═══ DATASET CONTENT
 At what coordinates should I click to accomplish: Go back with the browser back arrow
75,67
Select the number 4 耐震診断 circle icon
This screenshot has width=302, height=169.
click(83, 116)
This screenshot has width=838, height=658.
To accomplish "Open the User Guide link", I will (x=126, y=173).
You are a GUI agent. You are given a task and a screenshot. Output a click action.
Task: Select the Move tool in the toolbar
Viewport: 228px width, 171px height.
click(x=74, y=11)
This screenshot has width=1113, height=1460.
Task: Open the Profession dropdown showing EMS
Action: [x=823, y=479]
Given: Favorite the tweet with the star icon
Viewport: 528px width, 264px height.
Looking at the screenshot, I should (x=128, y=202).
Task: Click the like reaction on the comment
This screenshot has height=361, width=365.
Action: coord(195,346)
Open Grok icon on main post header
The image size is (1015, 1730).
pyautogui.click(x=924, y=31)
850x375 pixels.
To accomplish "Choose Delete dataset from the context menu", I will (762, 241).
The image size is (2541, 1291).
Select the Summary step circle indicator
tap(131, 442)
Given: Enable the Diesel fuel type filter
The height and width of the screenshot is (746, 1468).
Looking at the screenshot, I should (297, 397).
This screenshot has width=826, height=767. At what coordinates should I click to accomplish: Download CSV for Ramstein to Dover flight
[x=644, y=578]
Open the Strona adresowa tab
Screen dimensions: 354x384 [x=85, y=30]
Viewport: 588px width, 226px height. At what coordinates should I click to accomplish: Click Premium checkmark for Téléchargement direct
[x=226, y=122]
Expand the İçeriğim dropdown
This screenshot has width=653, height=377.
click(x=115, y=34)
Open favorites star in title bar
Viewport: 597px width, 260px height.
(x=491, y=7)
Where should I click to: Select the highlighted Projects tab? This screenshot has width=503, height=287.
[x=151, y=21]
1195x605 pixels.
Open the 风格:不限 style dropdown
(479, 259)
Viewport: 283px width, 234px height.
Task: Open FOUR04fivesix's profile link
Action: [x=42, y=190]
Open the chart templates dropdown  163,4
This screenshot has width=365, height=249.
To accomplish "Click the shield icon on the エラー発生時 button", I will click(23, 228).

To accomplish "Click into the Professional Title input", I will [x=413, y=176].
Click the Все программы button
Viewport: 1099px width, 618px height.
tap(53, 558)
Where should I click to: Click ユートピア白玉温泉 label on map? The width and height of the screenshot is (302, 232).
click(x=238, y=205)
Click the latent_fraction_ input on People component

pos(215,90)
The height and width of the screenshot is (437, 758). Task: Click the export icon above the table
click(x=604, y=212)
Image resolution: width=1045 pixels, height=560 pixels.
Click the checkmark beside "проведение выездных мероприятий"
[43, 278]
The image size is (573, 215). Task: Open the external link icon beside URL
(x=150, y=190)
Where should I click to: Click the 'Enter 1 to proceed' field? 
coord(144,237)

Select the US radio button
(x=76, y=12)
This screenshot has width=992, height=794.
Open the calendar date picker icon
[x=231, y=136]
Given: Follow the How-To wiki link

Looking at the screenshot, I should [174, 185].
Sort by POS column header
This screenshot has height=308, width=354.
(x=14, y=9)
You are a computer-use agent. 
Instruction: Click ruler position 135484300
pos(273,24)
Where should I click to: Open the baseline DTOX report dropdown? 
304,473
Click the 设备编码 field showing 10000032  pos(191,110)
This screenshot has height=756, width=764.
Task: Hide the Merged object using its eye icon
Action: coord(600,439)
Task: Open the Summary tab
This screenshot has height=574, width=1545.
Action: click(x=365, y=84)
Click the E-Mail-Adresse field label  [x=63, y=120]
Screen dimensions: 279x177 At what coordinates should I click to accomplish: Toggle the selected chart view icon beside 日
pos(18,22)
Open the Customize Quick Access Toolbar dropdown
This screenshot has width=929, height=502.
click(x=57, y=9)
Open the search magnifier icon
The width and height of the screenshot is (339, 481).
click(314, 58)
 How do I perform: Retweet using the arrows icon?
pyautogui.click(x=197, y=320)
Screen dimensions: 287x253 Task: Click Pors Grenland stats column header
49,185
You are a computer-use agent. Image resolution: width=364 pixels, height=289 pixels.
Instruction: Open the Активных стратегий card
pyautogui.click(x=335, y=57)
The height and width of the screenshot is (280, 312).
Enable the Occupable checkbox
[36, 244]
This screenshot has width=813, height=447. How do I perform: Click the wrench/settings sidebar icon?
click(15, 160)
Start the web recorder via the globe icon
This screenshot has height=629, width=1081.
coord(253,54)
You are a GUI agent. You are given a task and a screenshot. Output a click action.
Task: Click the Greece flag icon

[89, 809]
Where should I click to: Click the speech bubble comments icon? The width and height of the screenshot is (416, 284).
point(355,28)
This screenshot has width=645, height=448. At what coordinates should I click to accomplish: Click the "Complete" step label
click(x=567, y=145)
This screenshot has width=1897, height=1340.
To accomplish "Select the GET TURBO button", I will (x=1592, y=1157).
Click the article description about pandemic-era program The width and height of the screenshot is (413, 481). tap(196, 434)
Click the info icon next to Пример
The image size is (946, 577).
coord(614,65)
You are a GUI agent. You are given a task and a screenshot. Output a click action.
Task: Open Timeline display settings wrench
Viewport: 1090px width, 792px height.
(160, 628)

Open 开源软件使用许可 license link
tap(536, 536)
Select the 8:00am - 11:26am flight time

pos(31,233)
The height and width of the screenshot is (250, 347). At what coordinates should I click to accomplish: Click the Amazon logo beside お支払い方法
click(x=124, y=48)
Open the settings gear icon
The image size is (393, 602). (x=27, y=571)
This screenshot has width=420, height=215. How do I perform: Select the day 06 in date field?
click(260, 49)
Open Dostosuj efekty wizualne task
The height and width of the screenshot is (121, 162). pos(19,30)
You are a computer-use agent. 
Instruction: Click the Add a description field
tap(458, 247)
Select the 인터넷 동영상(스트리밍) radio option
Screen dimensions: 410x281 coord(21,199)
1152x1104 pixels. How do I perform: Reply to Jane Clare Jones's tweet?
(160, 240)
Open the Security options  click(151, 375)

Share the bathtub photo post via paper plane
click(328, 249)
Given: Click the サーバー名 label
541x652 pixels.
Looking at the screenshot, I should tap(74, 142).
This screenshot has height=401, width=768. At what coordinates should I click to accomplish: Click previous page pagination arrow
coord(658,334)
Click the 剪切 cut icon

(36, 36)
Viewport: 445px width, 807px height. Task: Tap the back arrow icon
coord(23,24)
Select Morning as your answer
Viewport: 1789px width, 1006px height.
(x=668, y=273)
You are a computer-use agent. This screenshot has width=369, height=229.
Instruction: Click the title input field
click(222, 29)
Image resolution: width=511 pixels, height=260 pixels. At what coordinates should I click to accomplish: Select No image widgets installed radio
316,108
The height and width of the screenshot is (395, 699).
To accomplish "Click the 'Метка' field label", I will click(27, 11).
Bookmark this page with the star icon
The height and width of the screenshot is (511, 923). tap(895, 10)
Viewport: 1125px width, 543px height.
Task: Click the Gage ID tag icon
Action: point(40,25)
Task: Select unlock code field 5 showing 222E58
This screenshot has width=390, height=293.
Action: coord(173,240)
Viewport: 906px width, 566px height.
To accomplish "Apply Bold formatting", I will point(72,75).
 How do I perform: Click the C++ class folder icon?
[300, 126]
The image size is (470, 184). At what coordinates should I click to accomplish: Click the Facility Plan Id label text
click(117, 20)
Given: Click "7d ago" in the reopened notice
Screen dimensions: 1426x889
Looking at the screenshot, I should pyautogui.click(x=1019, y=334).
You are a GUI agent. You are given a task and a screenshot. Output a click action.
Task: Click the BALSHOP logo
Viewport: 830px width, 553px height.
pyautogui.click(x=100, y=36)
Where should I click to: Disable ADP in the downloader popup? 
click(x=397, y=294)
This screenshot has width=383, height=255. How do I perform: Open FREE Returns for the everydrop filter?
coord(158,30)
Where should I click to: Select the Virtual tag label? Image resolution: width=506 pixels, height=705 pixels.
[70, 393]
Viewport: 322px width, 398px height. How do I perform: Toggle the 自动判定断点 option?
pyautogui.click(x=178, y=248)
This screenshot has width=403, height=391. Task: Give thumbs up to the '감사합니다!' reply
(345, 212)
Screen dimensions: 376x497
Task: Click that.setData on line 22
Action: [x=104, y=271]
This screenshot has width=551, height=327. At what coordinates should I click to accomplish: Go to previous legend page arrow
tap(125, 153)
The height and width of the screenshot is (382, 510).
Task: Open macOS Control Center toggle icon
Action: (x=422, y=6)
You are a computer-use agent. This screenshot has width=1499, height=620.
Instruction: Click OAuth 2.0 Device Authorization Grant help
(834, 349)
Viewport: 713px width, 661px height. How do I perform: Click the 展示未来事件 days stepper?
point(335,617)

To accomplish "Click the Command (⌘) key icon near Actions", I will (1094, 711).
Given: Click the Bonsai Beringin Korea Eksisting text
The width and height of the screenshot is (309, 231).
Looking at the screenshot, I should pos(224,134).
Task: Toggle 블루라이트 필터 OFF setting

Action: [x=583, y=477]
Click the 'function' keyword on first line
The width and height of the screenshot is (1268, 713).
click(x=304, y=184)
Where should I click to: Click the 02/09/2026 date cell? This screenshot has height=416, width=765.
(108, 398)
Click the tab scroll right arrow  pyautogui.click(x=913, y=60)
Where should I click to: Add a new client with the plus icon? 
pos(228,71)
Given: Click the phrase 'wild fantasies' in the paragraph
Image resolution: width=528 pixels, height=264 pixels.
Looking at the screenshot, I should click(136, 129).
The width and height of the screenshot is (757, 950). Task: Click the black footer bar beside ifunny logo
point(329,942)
══════
§ DIRECTIONS FOR THIS TASK
Reply with nothing except the number of lines in the listing above that include "computer".

§ TASK OUTPUT
5